I share this for two reasons.
First, the time may come when our hospital staff are in a similar situation. I have no doubt they will continue to come to work and care for anyone in need. Your friends, neighbors, and family members that work here care deeply about you and will sacrifice to meet your needs. I have seen them do it before. It is an honor to work side by side with these folks. I hope you take a moment to say thank you if you know or meet of them.
Second, I want to stress that this is a real threat. Though we should not act out of panic, and our efforts could dramatically alter the course seen in other places, we need to take it seriously. We can discuss all day how more people have died from influenza, how we have seen other viral infections turnout to “not be a big deal”, or any number of other reasons to not be concerned. But, keep in mind that we don’t see influenza overwhelm healthcare systems in the world like Covid-19 has, at least not since the 1918 flu pandemic. I stress this to drive home one point; PUBLIC HEALTH MEASURES ARE IMPORTANT (SOCIAL DISTANCING IS IMPORTANT, HAND WASHING IS IMPORTANT). The careful adherence to these two practices will do more to calm this pandemic than anything we do here at the hospital. All we can do is help in recovery if help is needed (thankfully, most people will recover without treatment). If you really want to do something to show your gratitude to those in my first point, then follow the second. All the staff at the hospital will appreciate it.

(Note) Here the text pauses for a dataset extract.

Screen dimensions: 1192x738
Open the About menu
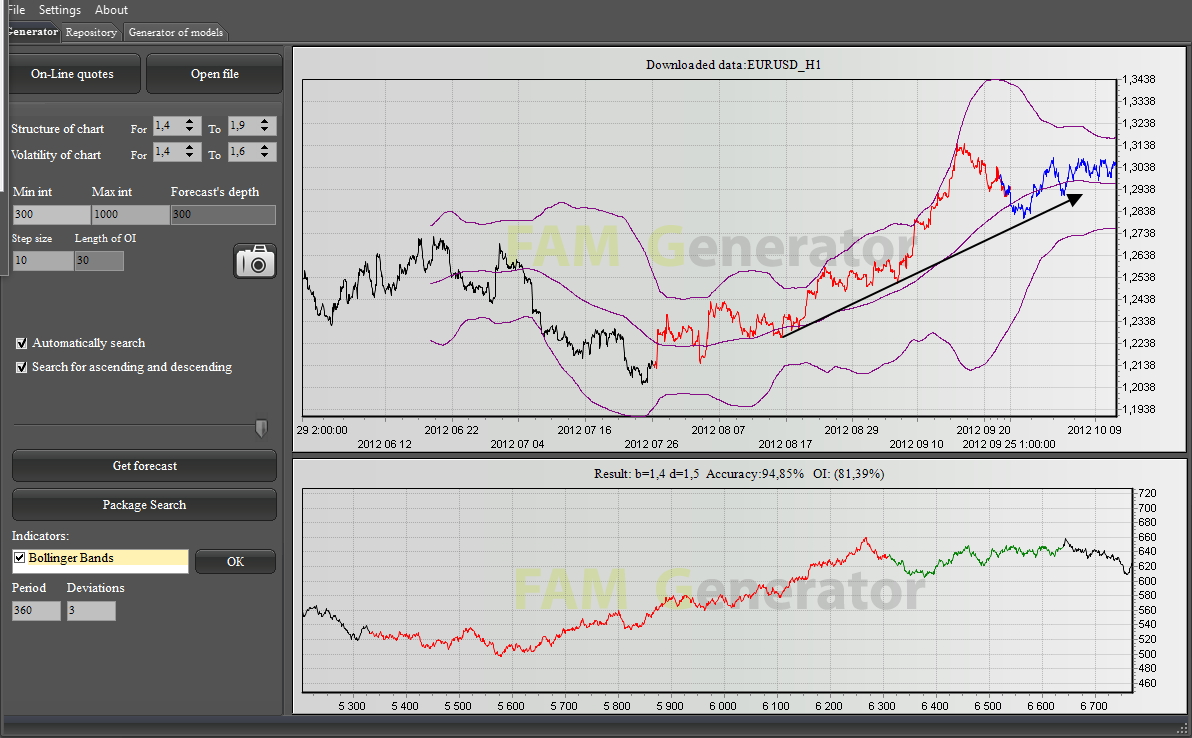(111, 10)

I want to give a shout out to our business community. I know these owners care for their employees. They want their doors open and they want to keep you working. These businesses are the lifeblood of our communities, supplying the needed jobs for us to be able to live in this great place. These are difficult times for them so we are personally reaching out to each one offering help understanding how they can keep you working or return to work. If you are an employer and we don’t reach you it is because we don’t know you, so please reach out to us. Call Janie Hom at 826-4669 or email her at firstname.lastname@example.org.

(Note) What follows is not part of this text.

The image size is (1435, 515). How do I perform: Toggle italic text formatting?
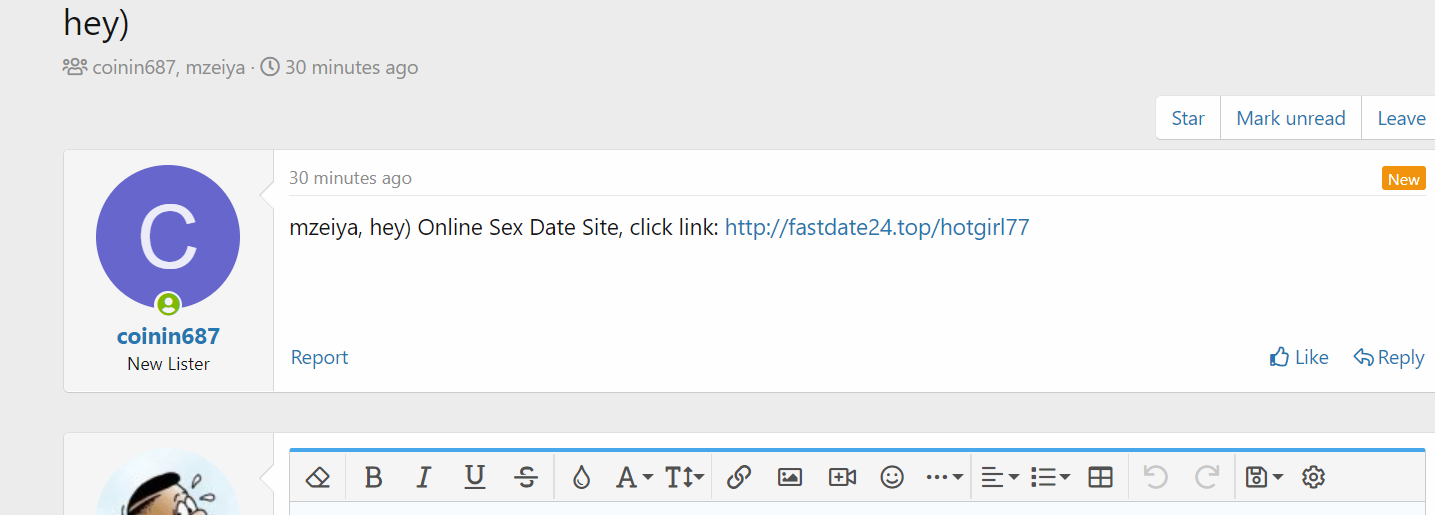point(423,478)
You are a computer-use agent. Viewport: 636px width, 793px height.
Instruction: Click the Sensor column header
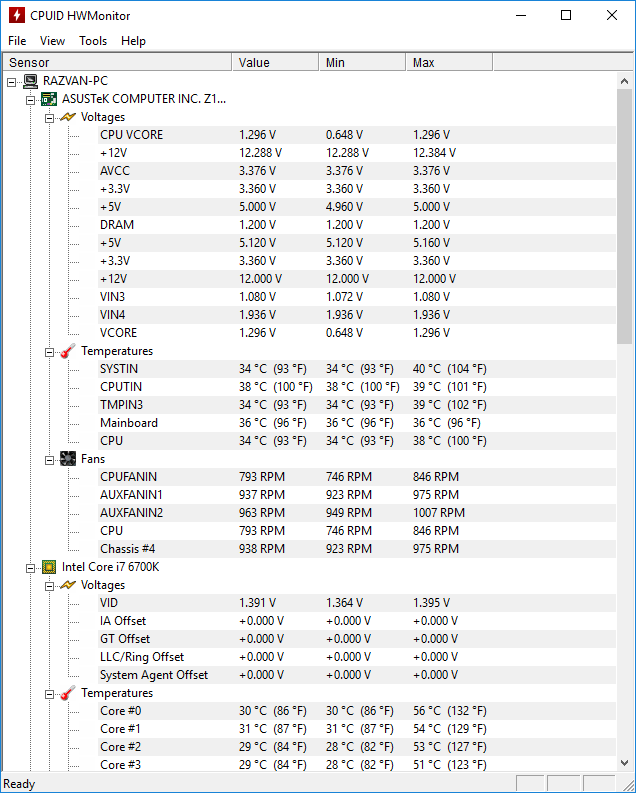(117, 62)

We are working hard to do our part to mitigate the affect this virus has on our community. It has no doubt required us to make changes that are inconvenient. New clinic, new phones numbers (both now in place), new schedules, changes in policy of hospital visitation and who may join you at clinic visits, if they occur. Questions to complete every time you might come for care or visit. We have already had some folks angry about some of these changes. I wish we could have better met your expectations. However, protecting you, our patients, and our staff is of paramount importance so we will continue to institute changes needed to meet those goals. Our community has been overwhelmingly understanding and supportive of our efforts. Thank You! This is truly a great place to live.